Greg Yardley recently published the following breakdown of Apple’s iPhone App Store applications listed at various pricing tiers. His insight was that “free” was no longer the most popular application price. Instead, $0.99 was the most popular application price. See below:

Many of the companies in the Union Square Ventures portfolio offer their services for free to end-users and find other ways to monetize usage. A significant part of the reason for this pricing decision is that any price (even one penny) is a significantly greater hurdle to jump when converting a visiting into an active user than giving away a service for free. Josh Koppelman best articulated this hurdle in his post on The Penny Gap.

I’ve talked about The Penny Gap on this blog before, and to summarize my thoughts: The Penny Gap is not an problem of economics, it’s an internet usability problem. The act of paying for something online (regardless of the cost) requires collecting so much more information (CC#, Paypal Acct, Exp Date, etc) which is subject to data entry errors and form fatigue… If paying $0.01 for a service had the same barriers to entry as paying nothing for a service, then I think The Penny Gap would almost completely vanish.

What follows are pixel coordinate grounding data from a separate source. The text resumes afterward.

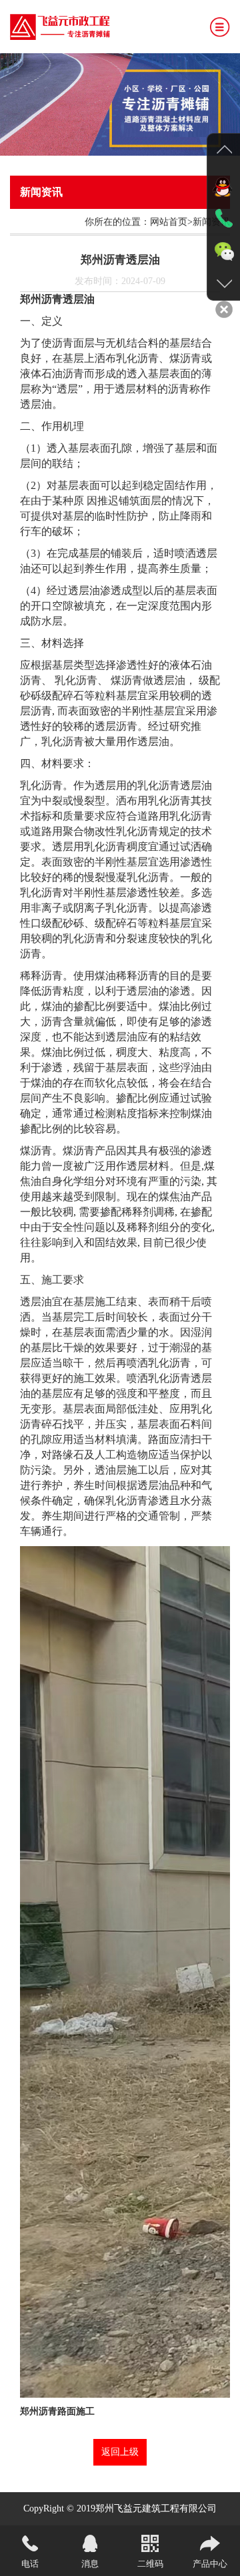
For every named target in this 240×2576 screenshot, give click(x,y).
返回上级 (120, 2452)
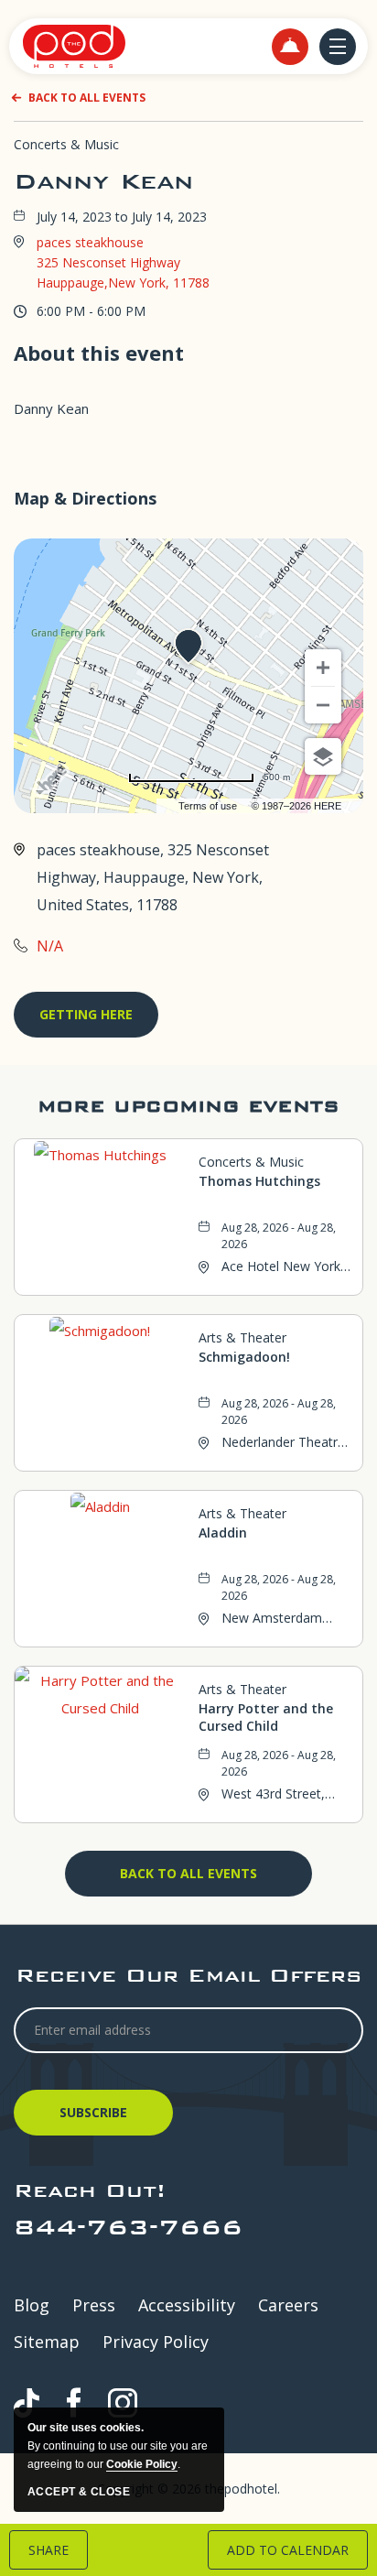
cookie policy (142, 2464)
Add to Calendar (288, 2550)
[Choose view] (323, 756)
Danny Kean (103, 181)
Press (93, 2305)
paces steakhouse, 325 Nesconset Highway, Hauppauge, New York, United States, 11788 (153, 877)
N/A (50, 946)
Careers (288, 2305)
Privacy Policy (155, 2342)
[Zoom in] (323, 667)
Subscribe (96, 2119)
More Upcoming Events (188, 1105)
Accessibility (186, 2305)
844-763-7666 (128, 2226)
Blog (31, 2305)
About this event (99, 352)
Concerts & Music (66, 144)
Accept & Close (78, 2491)
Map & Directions (85, 498)
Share (48, 2550)
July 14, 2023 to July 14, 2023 (122, 217)
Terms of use (207, 805)
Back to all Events (86, 97)
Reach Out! (90, 2190)
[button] (290, 46)
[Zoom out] (323, 705)
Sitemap (47, 2342)
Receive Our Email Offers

Returning to Yardley’s finding that “free” is no longer the most popular application price, the cause of this observation is that Apple has significantly improved the usability of paying for an application. Apple has made it drop dead simple for developers to charge for applications and for consumers to purchase applications. For developers, there’s no need to build a billing system, register for a payment processor, deal with chargebacks, etc; Apple makes charging for an application as easy as deciding on a price. For consumers, there’s no need to find your wallet, enter your CC#, create an account, etc when purchasing an app on the app store; all that info is stored in your Apple Account after your first purchase. That’s why “free” is no longer the most popular price on the App Store, because Apple has solved many of the usability problems that previous caused the friction which created The Penny Gap.